Exercise prompt = Rewrite the records from the start through the line with "click(x=1401, y=322)", replacing "Instruction" with "Goal" and leaving everything else unchanged.

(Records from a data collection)
· · · · · · ·
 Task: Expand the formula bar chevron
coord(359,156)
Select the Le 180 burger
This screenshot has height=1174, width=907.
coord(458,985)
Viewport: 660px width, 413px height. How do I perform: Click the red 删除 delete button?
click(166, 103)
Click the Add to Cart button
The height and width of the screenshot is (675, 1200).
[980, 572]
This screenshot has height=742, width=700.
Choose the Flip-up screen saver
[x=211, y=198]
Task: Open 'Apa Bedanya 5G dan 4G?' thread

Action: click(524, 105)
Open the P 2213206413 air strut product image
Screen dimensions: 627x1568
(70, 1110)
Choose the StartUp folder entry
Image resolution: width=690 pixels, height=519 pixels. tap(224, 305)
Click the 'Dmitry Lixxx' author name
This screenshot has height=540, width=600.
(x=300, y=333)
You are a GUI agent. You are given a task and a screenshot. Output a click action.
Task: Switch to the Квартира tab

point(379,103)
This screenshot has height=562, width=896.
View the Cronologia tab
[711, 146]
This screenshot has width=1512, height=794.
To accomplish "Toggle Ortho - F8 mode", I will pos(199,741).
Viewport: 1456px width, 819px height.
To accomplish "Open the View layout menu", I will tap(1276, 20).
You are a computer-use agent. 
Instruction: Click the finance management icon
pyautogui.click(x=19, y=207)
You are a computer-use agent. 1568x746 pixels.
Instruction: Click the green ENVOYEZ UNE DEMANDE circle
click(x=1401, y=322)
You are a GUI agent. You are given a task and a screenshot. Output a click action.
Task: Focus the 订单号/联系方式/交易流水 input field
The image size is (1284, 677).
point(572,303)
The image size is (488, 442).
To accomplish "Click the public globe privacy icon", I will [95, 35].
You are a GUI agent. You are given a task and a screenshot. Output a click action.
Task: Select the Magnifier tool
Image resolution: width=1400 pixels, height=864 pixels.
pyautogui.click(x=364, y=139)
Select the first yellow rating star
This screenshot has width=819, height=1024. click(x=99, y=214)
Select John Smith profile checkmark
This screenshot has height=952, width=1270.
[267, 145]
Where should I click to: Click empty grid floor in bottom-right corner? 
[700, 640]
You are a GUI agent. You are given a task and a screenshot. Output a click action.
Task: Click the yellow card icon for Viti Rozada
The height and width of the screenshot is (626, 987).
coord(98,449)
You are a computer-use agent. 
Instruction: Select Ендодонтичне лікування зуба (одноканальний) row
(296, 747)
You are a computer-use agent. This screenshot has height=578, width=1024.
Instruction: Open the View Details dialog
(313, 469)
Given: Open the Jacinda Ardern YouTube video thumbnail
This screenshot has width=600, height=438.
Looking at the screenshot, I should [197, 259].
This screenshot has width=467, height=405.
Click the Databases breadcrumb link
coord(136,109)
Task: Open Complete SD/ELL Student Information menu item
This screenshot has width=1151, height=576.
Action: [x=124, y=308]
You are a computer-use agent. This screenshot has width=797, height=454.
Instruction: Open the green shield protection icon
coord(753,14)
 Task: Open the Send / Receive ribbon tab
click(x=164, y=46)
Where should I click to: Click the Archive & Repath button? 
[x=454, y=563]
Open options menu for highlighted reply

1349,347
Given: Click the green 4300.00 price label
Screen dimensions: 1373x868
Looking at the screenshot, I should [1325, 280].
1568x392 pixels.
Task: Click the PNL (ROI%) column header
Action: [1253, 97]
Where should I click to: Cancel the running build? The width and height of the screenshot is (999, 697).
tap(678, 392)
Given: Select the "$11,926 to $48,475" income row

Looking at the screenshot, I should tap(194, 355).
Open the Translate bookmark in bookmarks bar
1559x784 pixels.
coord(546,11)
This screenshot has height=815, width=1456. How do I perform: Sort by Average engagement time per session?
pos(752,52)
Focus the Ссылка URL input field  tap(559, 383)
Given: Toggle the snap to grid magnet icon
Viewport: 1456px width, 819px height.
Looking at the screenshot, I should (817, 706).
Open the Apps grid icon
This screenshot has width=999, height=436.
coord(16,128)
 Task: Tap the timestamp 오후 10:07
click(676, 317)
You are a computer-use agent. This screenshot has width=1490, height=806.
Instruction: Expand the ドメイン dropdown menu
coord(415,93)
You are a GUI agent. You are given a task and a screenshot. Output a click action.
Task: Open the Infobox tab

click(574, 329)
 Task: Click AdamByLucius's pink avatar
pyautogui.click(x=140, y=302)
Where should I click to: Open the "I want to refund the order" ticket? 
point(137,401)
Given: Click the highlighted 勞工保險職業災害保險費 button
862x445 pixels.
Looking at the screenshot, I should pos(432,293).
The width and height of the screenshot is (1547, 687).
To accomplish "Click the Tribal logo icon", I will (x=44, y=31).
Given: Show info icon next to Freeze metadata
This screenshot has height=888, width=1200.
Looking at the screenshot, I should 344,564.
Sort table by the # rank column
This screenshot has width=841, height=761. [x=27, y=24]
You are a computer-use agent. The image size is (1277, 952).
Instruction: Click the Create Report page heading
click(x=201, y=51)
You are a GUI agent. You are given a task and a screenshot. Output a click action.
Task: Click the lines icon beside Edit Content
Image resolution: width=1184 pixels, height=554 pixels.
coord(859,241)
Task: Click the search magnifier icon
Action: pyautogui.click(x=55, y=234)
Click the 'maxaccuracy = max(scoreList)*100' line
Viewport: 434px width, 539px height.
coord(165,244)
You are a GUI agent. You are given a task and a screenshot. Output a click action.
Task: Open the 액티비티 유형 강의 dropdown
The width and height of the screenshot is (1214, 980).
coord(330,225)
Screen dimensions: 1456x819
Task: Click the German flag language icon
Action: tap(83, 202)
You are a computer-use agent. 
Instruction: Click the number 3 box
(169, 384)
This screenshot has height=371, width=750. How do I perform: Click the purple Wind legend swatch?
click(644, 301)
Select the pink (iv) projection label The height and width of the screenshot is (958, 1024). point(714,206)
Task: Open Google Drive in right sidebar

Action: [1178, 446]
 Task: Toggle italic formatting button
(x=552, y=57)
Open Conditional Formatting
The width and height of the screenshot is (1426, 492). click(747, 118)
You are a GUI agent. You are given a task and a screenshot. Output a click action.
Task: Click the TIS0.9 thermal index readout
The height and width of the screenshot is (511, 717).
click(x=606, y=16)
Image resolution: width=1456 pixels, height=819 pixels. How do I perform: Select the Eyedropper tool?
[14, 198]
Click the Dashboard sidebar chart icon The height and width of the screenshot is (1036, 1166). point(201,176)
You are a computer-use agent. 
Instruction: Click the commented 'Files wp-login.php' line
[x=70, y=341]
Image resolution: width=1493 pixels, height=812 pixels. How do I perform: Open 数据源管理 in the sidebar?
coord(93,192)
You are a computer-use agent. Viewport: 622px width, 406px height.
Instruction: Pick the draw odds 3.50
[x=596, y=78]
· · · · · · ·
The solution =
 Task: Expand the formula bar chevron
coord(359,156)
Select the Le 180 burger
This screenshot has height=1174, width=907.
coord(458,985)
Viewport: 660px width, 413px height. How do I perform: Click the red 删除 delete button?
click(166, 103)
Click the Add to Cart button
The height and width of the screenshot is (675, 1200).
[980, 572]
This screenshot has height=742, width=700.
Choose the Flip-up screen saver
[x=211, y=198]
Task: Open 'Apa Bedanya 5G dan 4G?' thread

Action: click(524, 105)
Open the P 2213206413 air strut product image
Screen dimensions: 627x1568
(70, 1110)
Choose the StartUp folder entry
Image resolution: width=690 pixels, height=519 pixels. tap(224, 305)
Click the 'Dmitry Lixxx' author name
This screenshot has height=540, width=600.
(x=300, y=333)
You are a GUI agent. You are given a task and a screenshot. Output a click action.
Task: Switch to the Квартира tab

point(379,103)
This screenshot has height=562, width=896.
View the Cronologia tab
[711, 146]
This screenshot has width=1512, height=794.
To accomplish "Toggle Ortho - F8 mode", I will pos(199,741).
Viewport: 1456px width, 819px height.
To accomplish "Open the View layout menu", I will tap(1276, 20).
You are a computer-use agent. 
Goal: Click the finance management icon
pyautogui.click(x=19, y=207)
You are a computer-use agent. 1568x746 pixels.
Goal: Click the green ENVOYEZ UNE DEMANDE circle
click(x=1401, y=322)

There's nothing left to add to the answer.